> [What you will do] Please write out the items below exactly, beginning at the line that contains "Given: Click the left ear of the medium face" and stopping after the line that contains "Screen dimensions: 1024x579".

> [Records to use]
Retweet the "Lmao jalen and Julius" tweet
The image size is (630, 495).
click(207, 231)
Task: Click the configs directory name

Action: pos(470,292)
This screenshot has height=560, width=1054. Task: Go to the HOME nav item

---

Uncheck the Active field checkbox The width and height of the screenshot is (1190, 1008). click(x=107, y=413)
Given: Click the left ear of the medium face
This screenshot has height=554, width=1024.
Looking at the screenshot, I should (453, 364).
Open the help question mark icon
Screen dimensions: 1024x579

> [Answer]
Given: Click the left ear of the medium face
This screenshot has height=554, width=1024.
Looking at the screenshot, I should (453, 364).
Open the help question mark icon
Screen dimensions: 1024x579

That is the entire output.